青山樹人 なかには学者やジャーナリストを名乗りながら、名誉棄損になるような話を平然と書いたり語ったりしている人物もいます。池田先生は2015年も創価大学で居合わせた学生たちを激励していますし、16年も埼玉や八王子を訪問しています。17年も創価大学や神奈川、東京牧口記念会館を訪問しています。18年に長野研修道場で『新・人間革命』を脱稿した折は、研修道場内で何十人もの会員と間近で会っています。その様子は聖教新聞でもカラー写真で報じられています。
 19年には長野研修道場の他、落成した世界聖教会館を2度訪問して勤行されました。21年10月には修学旅行に来ていた関西創価小学校の6年生たちと、創立者として都内で会っていますね。22年に入っても夫妻で恩師記念会館を訪問して勤行されています。
 そういえば、『第三文明』2月号で作家の佐藤優氏が、『週刊新潮』に寄せた宗教学者の島田裕己氏のコメントについても痛烈に批判していました。島田氏は〈池田氏は最期まで宗教の本質である〝死〟についての解を提示できなかった〉〈死について掘り下げることがないまま、表舞台から去っていった。そこに宗教者としての限界があった〉等とコメントしていたのです。
 佐藤氏は、ハーバード大学での講演や『法華経の智慧』で展開された先生の死生観に触れ、〈宗教学者であり、創価学会についての著作も少なくないにもかかわらず、島田裕己氏は最重要著作の1つである『法華経の智慧』すら読んでいないのでしょう。底の知れたものです。〉と一刀両断しています。
 池田先生や創価学会を批判したければ勝手に批判すればよいと思いますが、先生の代表的な著作すら読まずに論評したり講演したりというのは、学者として本当に〝底の知れたもの〟だと思います。

――さて、今年(2024年)は、池田名誉会長が青年部の室長に就任して70周年。そして牧口常三郎初代会長の殉教から80周年を迎えます。

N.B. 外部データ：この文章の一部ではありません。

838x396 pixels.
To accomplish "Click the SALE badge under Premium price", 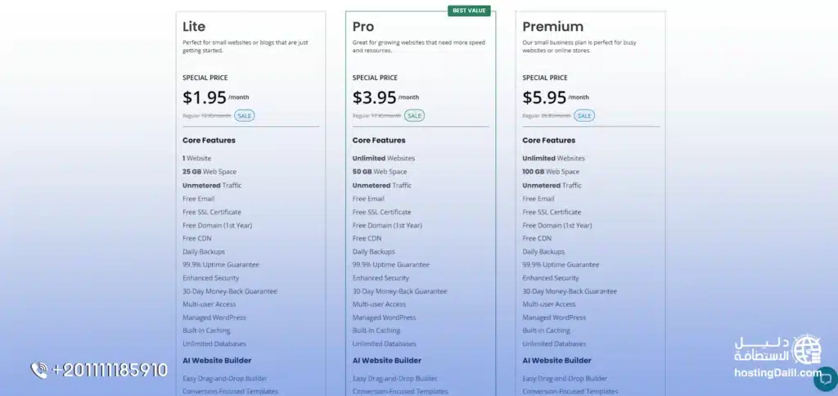I will point(584,115).
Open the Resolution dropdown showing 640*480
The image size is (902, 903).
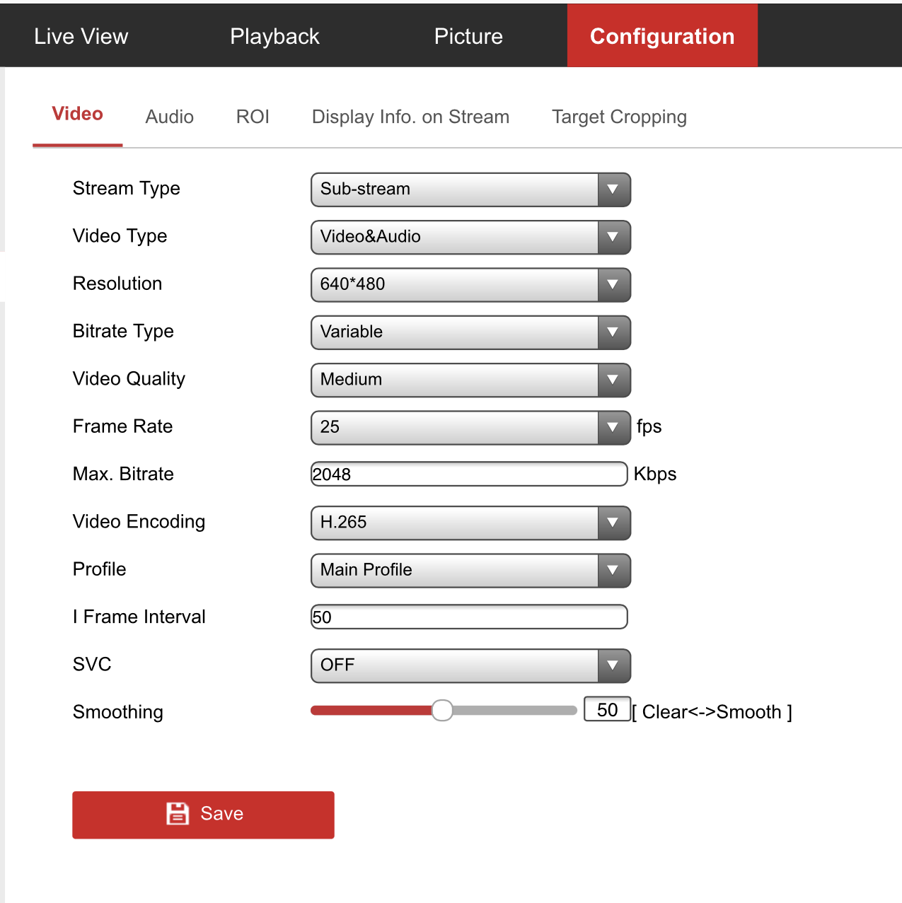point(470,284)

青山 創価学会の創立は1930年(昭和5年)11月18日です。教育者であった牧口先生の教育理念を綴った『創価教育学体系』第1巻が発刊された、その「奥付」の日付です。このとき、初めて発行所として「創価教育学会」の名前が記されたことで、この日が創立記念日となっています。
 なお、この奥付には「著作者 牧口常三郎」「発行兼印刷者 戸田城外」と記され、「昭和5年11月18日発行」と並んで「昭和5年11月15日印刷」と記されています。このたび池田先生が逝去されたのは11月15日でした。
『創価教育学体系』第1巻に「序」を寄せたのは新渡戸稲造です。新渡戸は〈君の創価教育学は、余の久しく期待したる我が日本人が生んだ日本人の教育学説であり、而(しか)も現代人が其の誕生を久しく待望せし名著であると信ずる〉と書いています。

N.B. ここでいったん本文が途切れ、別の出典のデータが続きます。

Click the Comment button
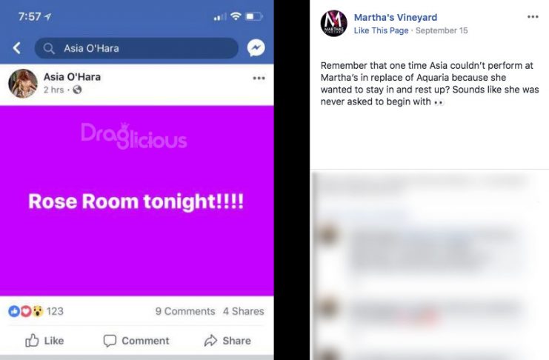 click(136, 341)
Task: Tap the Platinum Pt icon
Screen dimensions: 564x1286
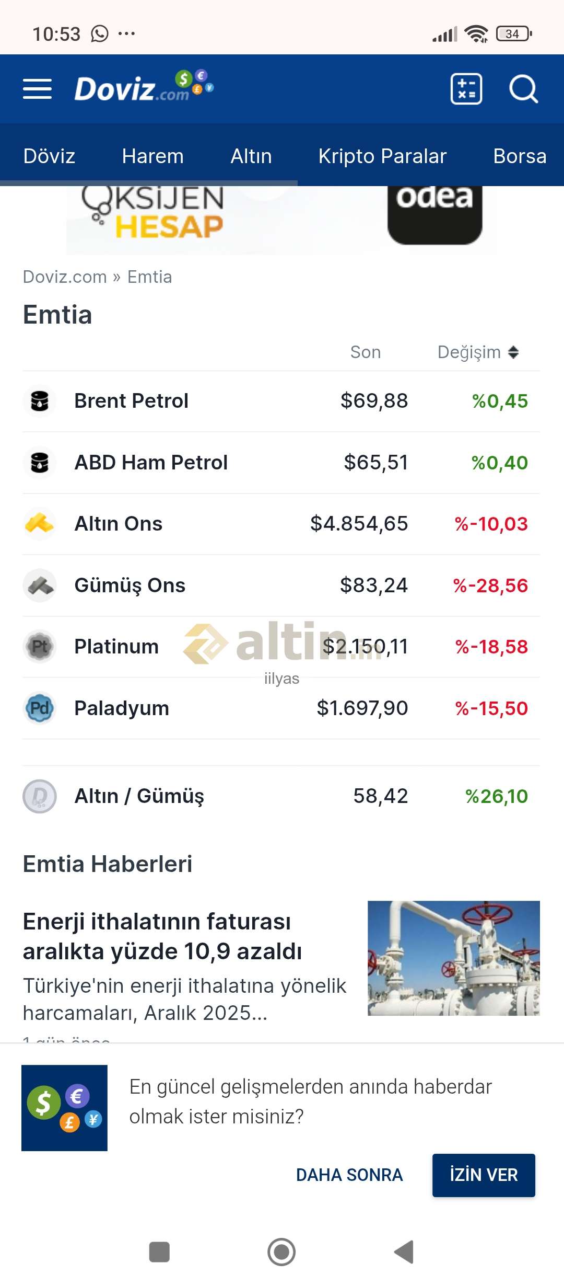Action: click(40, 647)
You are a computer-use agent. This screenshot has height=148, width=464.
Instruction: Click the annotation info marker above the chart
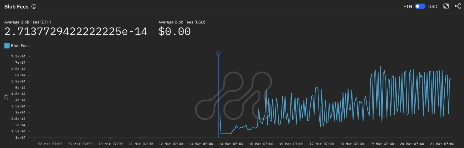(218, 53)
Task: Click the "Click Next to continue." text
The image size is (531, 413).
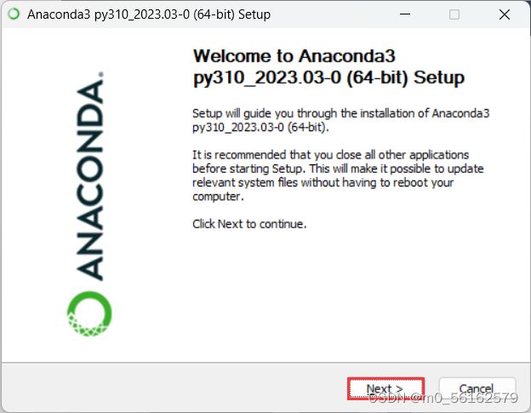Action: [249, 224]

――今の5000円券に肖像が使われているのが新渡戸稲造ですね。国際連盟事務次長として活躍した国際人であり、有名な『武士道』の著者でもあります。

青山 その新渡戸が「余の久しく期待したる我が日本人が生んだ日本人の教育学説」とあえて強調したのは、それまでの日本にあった教育学の多くが、欧米のそれの焼き直しだったからです。世界を知っている新渡戸だからこそ、牧口先生の創価教育学説が、まったく新しいものであったことを理解し、率直な評価と喜びを表明したのだと思います。
 学会創立の前年1929年には世界恐慌が起き、これは各国に軍国主義とファシズムを台頭させていきます。『創価教育学体系』出版の直前11月14日には、浜口雄幸首相が東京駅で銃撃されて重傷を負うテロが起きました。翌31年9月には関東軍が満州事変を起こしています。

――日本はここから軍部が台頭し、やがて日中戦争の泥沼へと進み、さらに太平洋戦争へと突き進んでいきます。国内外にファシズムと暴力が台頭していくなかで、創価学会は誕生していたのですね。

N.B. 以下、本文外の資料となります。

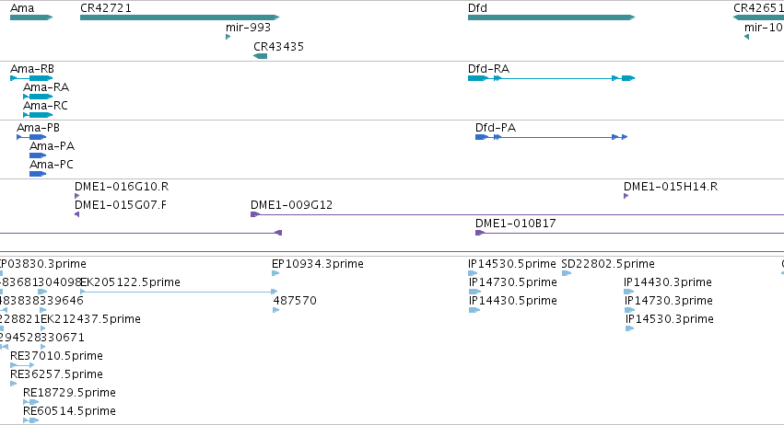The image size is (784, 425).
Task: Select the EK205122.5prime EST line
Action: (x=179, y=292)
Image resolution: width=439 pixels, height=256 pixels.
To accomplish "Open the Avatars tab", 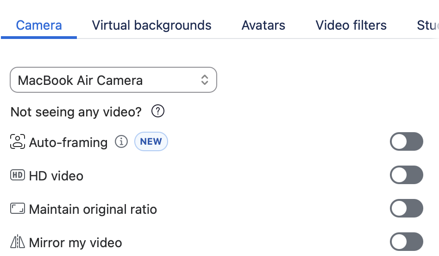I will pyautogui.click(x=263, y=25).
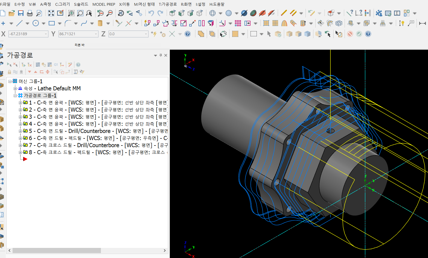Collapse the 가공경로 그룹-1 tree node
Screen dimensions: 428x258
(16, 96)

青山 1938年4月には国家総動員法が制定され、国民生活は完全に政府の統制下に入ります。さらに1940年には内務省の外局として神祇院が設置され、全国の神社で神武天皇即位2600年を奉祝する「皇紀二千六百年祝典」が開催されます。軍部政府は国民を精神的に戦時体制へと総動員するために、国家神道の強制へと踏み込んでいくのです。41年には治安維持法が改正され、国家神道に反する宗教活動への厳しい統制と弾圧が加速します。
 太平洋戦争の当時、政府は伊勢神宮への遥拝や護国神社への参拝、学校や職場、各家庭での神札の奉掲を国民に強制し、神道を総動員体制への精神的支柱としていたのです。

――最近では、日本は一神教の国々とは違い〝八百万の神々〟を信じる国だとして、それがあたかも日本人の寛容さや平和主義を支えているように語る人がいます。

青山 一見それらしいようで、わずか80年前の歴史さえ無視した、非常に雑で乱暴な話です。じつは池田先生との対談でトインビー博士も、日本の神道を「自然に対する融和性」を持った信仰であるかのように評価する言葉を発します。おそらくトインビーも3度の来日で、そのような説明を受けていたのでしょうね。
 これに対し、池田先生は「私は異なる意見をもっています」とし、神道イデオロギーが「自然に対する融和性」の裏面で、きわめてナショナリスティックな性格を持ち、他民族に対する閉鎖性や排他性を持っていることを指摘しています。
 だからこそ、日本の軍国主義は「国家神道」というものを作り出して、国民を総動員し、戦争遂行を正当化していけたのです。戦後、GHQが真っ先に出したのが、国家神道を解体する「神道指令」だったという事実を見ても、このことは明らかです。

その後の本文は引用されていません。